There could be nothing better for a garden book addict like me than new gardening books. I probably wouldn't buy either of these because I am not a first time veg grower and I take a fairly relaxed attitude to pests and diseases, but that doesn't mean I don't set right down to reading them. They have sat by my bed for a week or so as I have worked my through what to think about before you start growing vegetables and how to cope with ants and codling moth. I have to admit that ants and codling moths haven't been too riveting but I now know all sorts of things that I didn't know before.
I suppose I thought a book on growing veg would feel very much like a reference book, something like The Vegetable Garden Displayed or the RHS book on growing vegetables, all rotation plans and sections on double digging. But this book is very much a narrative. It whizzes along, holding your hand through thinking about how much space and time you have, how to sow seeds and how to get to know your soil. It helps you choose your tools and consider whether you are going to go for pots, raised beds or go all the way and get yourself an allotment. The tone is calm and cheerful, encouraging without being gung ho. You just have the sense that the writer knows what he is talking about, isn't pushing his own agenda or hitting you around the head with his own passions, but is simply confident that you can do whatever you like just as soon as you have worked out what you want to do and how it will fit into your life. Somehow as you read that easy confidence rubs off on you. It all seems quite manageable. Some books blind the new grower with science, some give you so little practical information that you wouldn't know how to start. This one seems to me to get it spot on. It's like having an experienced and enthusiastic gardening friend who lets you pick his brains without making you feel stupid for asking.
I particularly like the section on fool proof veg. The book sets out sixteen vegetables which are straightforward for a beginner to grow. For each one it tells you where to grow it, when to start, how to sow the seeds and grow them on, tells you what can go wrong and how to prevent it if you can, and finally suggests some varieties. Simple, easy to find your way around, and full of the kind of information which makes the difference between success and failure, such as letting your onion crop dry out in a light place to prevent them from sprouting. I didn't know that the first year I grew onions and stored them in my cool dark pantry where they went soft and sprouted in no time.

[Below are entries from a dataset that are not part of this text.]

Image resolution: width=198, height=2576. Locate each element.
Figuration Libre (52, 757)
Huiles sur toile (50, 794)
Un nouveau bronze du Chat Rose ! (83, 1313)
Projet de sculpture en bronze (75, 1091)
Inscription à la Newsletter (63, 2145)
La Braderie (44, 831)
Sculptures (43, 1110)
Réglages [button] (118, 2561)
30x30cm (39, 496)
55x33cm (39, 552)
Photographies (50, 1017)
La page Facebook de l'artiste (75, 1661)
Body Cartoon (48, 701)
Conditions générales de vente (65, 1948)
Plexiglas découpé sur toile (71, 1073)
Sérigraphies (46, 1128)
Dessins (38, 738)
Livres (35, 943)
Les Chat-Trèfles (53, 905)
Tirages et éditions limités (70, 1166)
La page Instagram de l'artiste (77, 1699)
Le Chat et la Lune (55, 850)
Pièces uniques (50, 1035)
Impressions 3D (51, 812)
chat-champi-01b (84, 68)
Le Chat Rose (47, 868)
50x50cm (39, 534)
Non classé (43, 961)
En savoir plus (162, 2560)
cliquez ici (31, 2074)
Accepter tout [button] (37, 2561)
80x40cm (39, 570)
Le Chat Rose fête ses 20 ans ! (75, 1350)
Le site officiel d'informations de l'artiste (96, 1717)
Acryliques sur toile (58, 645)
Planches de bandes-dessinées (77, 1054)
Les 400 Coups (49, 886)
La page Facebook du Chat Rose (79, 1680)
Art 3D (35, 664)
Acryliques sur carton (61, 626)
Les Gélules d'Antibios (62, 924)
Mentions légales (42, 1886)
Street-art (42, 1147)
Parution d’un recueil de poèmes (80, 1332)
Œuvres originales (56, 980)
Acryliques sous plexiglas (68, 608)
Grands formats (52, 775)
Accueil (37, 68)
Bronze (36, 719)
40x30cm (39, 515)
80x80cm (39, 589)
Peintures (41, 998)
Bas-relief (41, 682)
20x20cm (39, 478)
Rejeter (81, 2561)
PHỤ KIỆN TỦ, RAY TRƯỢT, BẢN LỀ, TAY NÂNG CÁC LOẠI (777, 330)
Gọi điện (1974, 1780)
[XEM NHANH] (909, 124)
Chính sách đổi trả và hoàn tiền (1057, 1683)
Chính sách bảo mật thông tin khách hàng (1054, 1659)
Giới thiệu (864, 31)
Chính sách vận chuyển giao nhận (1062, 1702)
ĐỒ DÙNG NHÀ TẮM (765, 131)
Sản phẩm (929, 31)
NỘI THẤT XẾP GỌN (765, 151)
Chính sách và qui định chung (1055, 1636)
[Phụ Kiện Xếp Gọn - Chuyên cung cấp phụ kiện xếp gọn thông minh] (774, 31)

So I like this book a lot. It is small enough to carry around with you but thorough enough to cover composting and mulching and how to grow potatoes in a bag. I will certainly pass it on to one of my newly gardening children. In fact I think it is so good, I might have to buy another copy.
I am not sure whether my attitude to pests and diseases can fairly be called relaxed or whether I am just lazy. I try to grow organically so there are various remedies which I wouldn't use and I tend to take the view that if some crops are munched a bit I can generally spare some. That doesn't mean I am immune to attacks of fury when a line of lettuce disappears overnight though.
This may make me not the best person to look at a book dedicated to pests and diseases. Maybe you need a real enthusiast! This is a useful little book though, small enough to have in your pocket but comprehensive enough to cover all the most common problems you might come across. It is not evangelical about either organic or chemical methods, providing details of both approaches, and does put quite a lot of stress on growing plants in the best way so as to make them less prone to attack, particularly from disease. As an organic gardener I would like a book which takes an even more holistic approach perhaps than this one does. But still this is a detailed, useful little book, worth having to refer to when you find your plants looking holey or sad.